━━━ Document section

Special Forces Shoulder Patch
173rd Airborne Brigade Shoulder Patch
Novice Parachute Badge

A Private Comes Home

A Private Comes Home

It was April 1965. My year was done and I was finally going home. I was still nineteen and finishing up my year in the "Nam". An old nineteen maybe. After six months on Okinawa with the 173rd drinking beer at the Ebb-Tide every night and working hard during the day my five foot eight had blossomed to 155 lbs. Now, a year later, I was a rock hard skinny 120lbs, burnt brown by the sun. Not what you’d want your daughter to drag home from a date.

A quick forgettable turn in of weapons and gear and a bus ride to Camp Alpha. A search of my few remaining possessions and some E-7 taking my PX bought hunting knife. Can’t take something like that back to the states, or maybe he just wanted my knife. Probably had a war story all put together. Assigned a flight number or something and a day or two wait for my turn to leave. Holding my breath. Waiting for the final shoe to fall. Never actually believing I’d live this long. Too many nights that had lasted a year. Too few of us left. Too much blood. Too much of everything. Too much, too much. And then, too many beers at the club and a Vietnamese band that did a good job of sounding like the Beetles.

Then "chuck" mortared us that night. Sitting with our backs against the side of the building. Unarmed. Listening to the load speaker and the shaking voice of the Camp Alpha Duty Officer as he tried to explain to the Cadre were the arms conex is. "The arms conex is in the back of the compound not the front, the back of the compound." Hearing two cadre hiding on the other side of the wall discussing how they hear machine gun fire and how "their not going out there."

━━━━━━
━━━ Listed entries

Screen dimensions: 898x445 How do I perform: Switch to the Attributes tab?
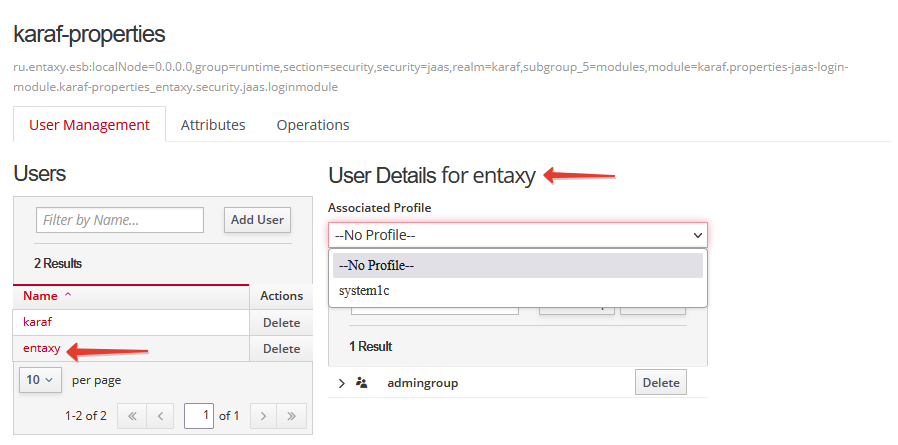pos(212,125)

━━━━━━
━━━ Listed entries

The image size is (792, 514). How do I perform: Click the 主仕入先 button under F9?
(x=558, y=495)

━━━━━━

■ What needs to be done
Return, word for word, the part of the homecoming account that begins at the words "It was April" and stops after "from a date.".

■ Exercise result
It was April 1965. My year was done and I was finally going home. I was still nineteen and finishing up my year in the "Nam". An old nineteen maybe. After six months on Okinawa with the 173rd drinking beer at the Ebb-Tide every night and working hard during the day my five foot eight had blossomed to 155 lbs. Now, a year later, I was a rock hard skinny 120lbs, burnt brown by the sun. Not what you’d want your daughter to drag home from a date.